• INSTRUCTIONS TO FOLLOW: When you reach the line with "Instruction: Click the" in the listing below, write out that line and every one after it exactly, and skip the pictures.
======== RECORDS TO PROCESS
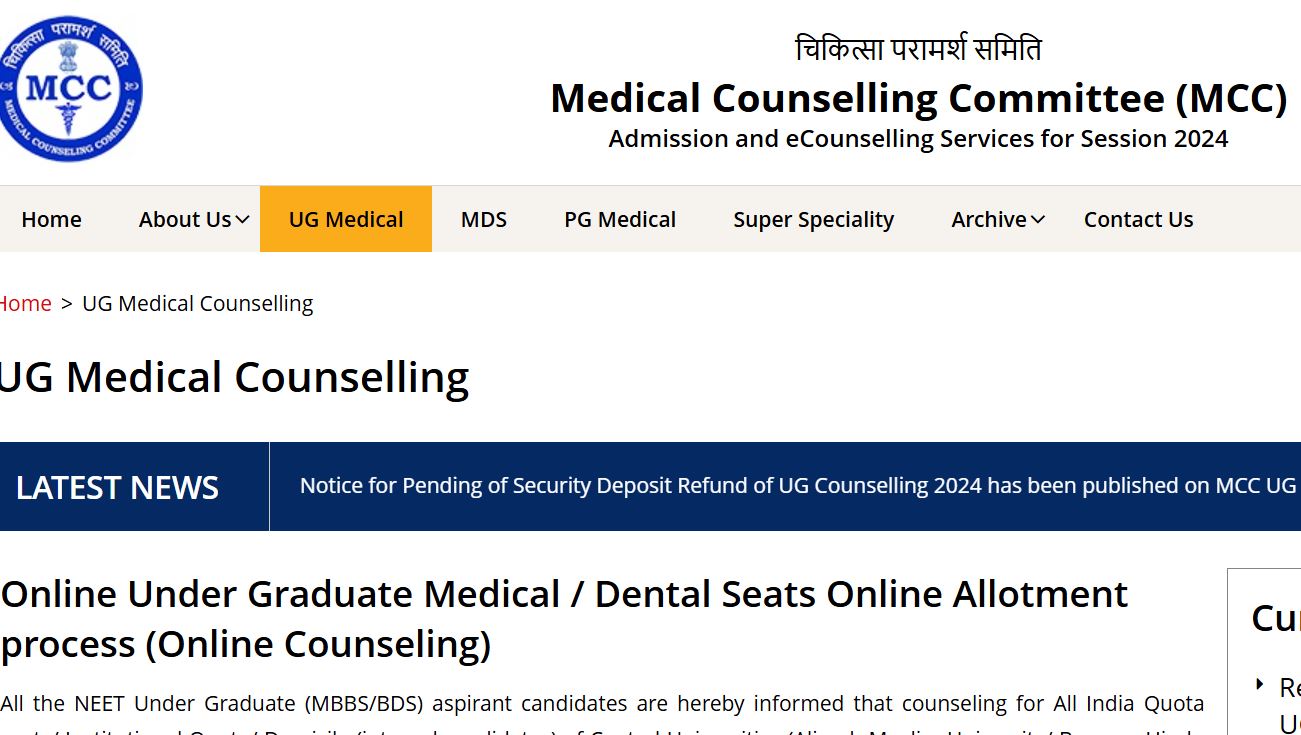The image size is (1301, 735).
Task: Open the PG Medical section
Action: coord(620,220)
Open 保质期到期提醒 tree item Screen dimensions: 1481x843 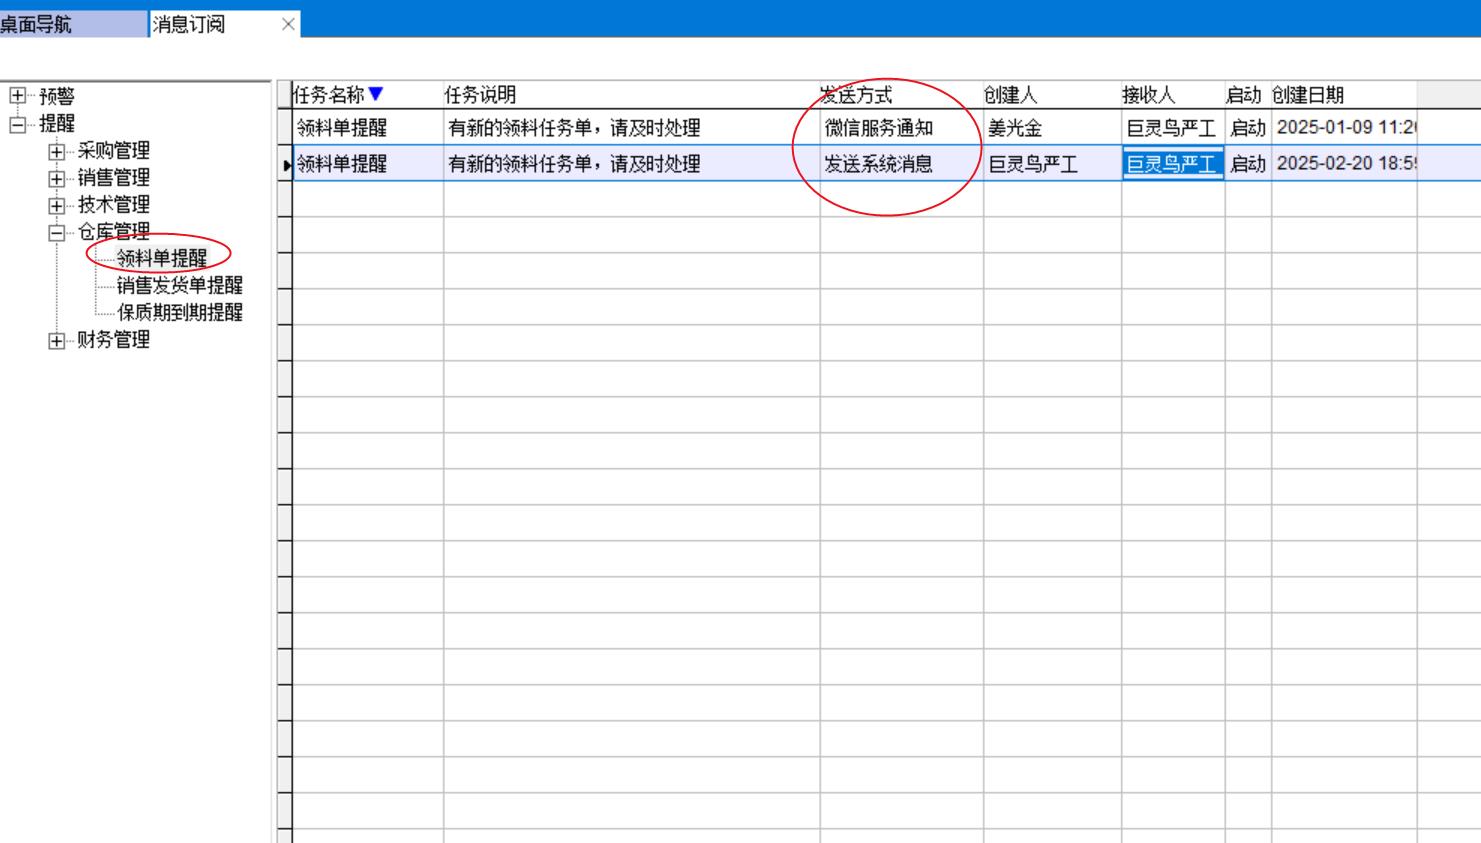(179, 312)
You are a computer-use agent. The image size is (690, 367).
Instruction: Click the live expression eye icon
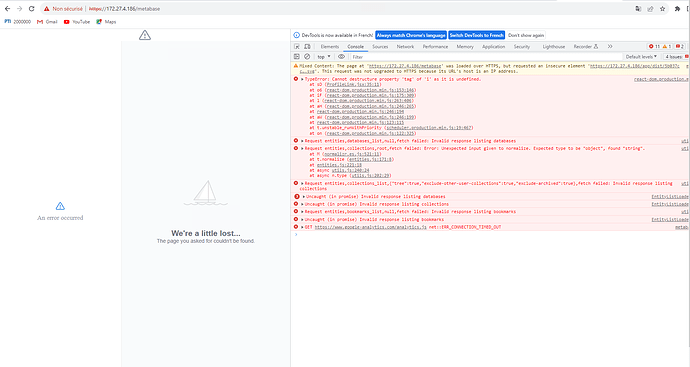click(341, 57)
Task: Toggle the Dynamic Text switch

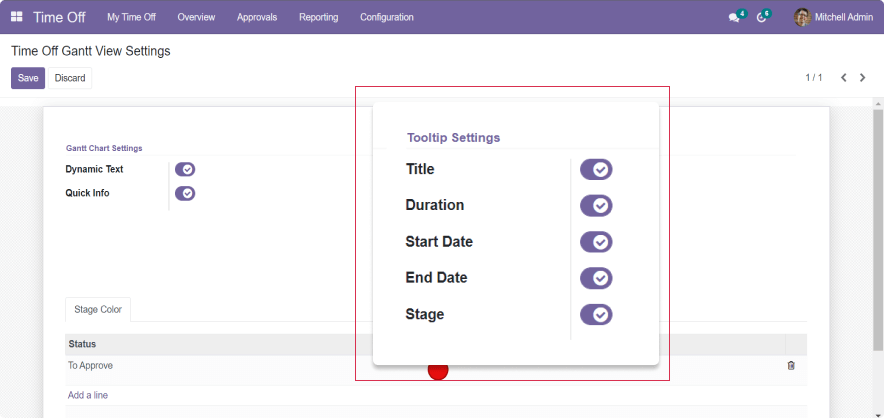Action: [x=185, y=170]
================
• EXERCISE OUTPUT:
Instruction: Click the live expression eye icon
click(341, 57)
Task: Toggle the Dynamic Text switch

Action: [x=185, y=170]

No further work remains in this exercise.